Personal information
- Full name: Ottniel Emile Graham Baartman
- Born: 18 March 1993 (age 33) Oudtshoorn, South Africa
- Batting: Right-handed
- Bowling: Right arm fast-medium
- Role: Bowler

International information
- National side: South Africa (2024–present);
- ODI debut (cap 152): 2 October 2024 v Ireland
- Last ODI: 6 December 2025 v India
- T20I debut (cap 102): 23 May 2024 v West Indies
- Last T20I: 11 December 2025 v India

Domestic team information
- 2015–2017: South Western Districts
- 2018–2021: Dolphins
- 2018–2019: Knights
- 2018–2020: Northern Cape
- 2021–present: KwaZulu-Natal
- 2023–present: Sunrisers Eastern Cape
- 2024: Texas Super Kings

Career statistics
| Competition | ODI | T20I | FC | LA |
| Matches | 6 | 15 | 42 | 52 |
| Runs scored | 16 | 13 | 168 | 75 |
| Batting average | 16.00 | 4.33 | 5.60 | 6.25 |
| 100s/50s | 0/0 | 0/0 | 0/0 | 0/0 |
| Top score | 10* | 12 | 23 | 14 |
| Balls bowled | 252 | 306 | 6,236 | 2,159 |
| Wickets | 8 | 21 | 115 | 73 |
| Bowling average | 27.62 | 19.14 | 27.18 | 23.71 |
| 5 wickets in innings | 0 | 0 | 2 | 0 |
| 10 wickets in match | 0 | 0 | 1 | 0 |
| Best bowling | 2/32 | 4/11 | 7/27 | 4/24 |
| Catches/stumpings | 2/– | 4/– | 16/– | 7/– |

Medal record
Men's Cricket
Representing South Africa
ICC T20 World Cup
| Runner-up | 2024 West Indies & USA |  |
- Source: ESPNcricinfo, 11 December 2025

= Ottniel Baartman =

South African cricketer (born 1993)

Ottniel Emile Graham Baartman (Note: CricInfo currently lists Baartman's first name as Ottneil, however the majority of other sources and players social media list his name as Ottniel.) (born 18 March 1993) is a South African cricketer.
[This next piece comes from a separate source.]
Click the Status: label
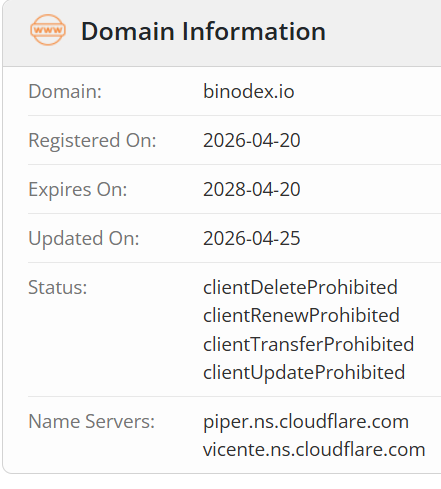 (58, 287)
He made his first-class debut for South Western Districts in the 2014–15 Sunfoil 3-Day Cup on 22 January 2015. In September 2018, he was named in Northern Cape's squad for the 2018 Africa T20 Cup. In September 2019, he was named in Northern Cape's squad for the 2019–20 CSA Provincial T20 Cup.

In January 2021, Baartman was named in South Africa's Test squad for their series against Pakistan. However, later the same month, he was ruled out of the tour due to a medical reason. In April 2021, he was named in KwaZulu-Natal's squad, ahead of the 2021–22 cricket season in South Africa.
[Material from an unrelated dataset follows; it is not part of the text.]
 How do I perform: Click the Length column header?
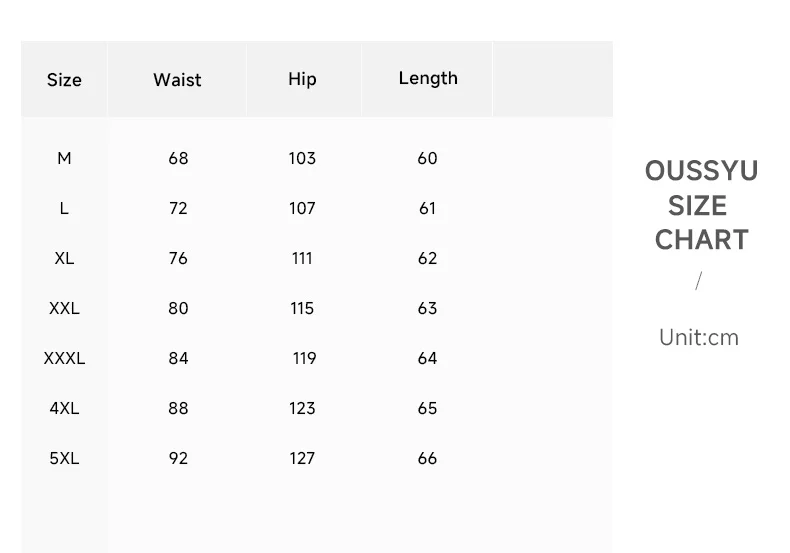click(x=428, y=79)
Baartman was a part of the Sunrisers Eastern Cape squad that won the 2022–23 and 2023–24 SA20 seasons.

In May 2024, Baartman was named in South Africa's squad for the 2024 T20 World Cup tournament. He took a wicket with his first ball of the tournament in a game against Sri Lanka.

In May 2024, he was signed for Hampshire for six T20 Blast games as a replacement for Naveen-ul-Haq. Due to problems with his visa Baartman's stint was cancelled without playing a game for the team.
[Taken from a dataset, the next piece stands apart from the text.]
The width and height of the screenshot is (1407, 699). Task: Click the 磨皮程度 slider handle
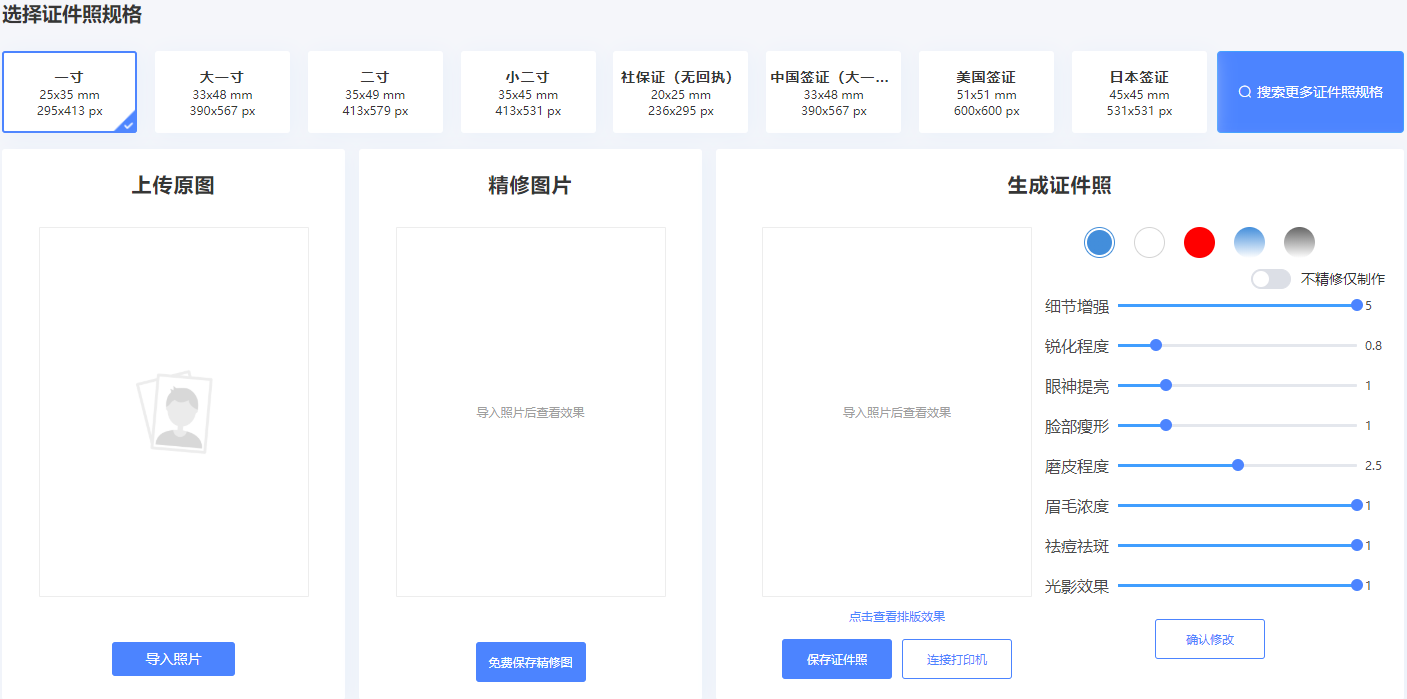point(1239,464)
In July 2024, Baartman signed for the Texas Super Kings for the 2024 edition of the Major League Cricket tournament as an injury for Gerald Coetzee.

In January 2026, he became only the second bowler to take hattrick in SA20 history after Lungi Ngidi. Baartman achieved the feat during clash between Paarl Royals & Pretoria Capitals.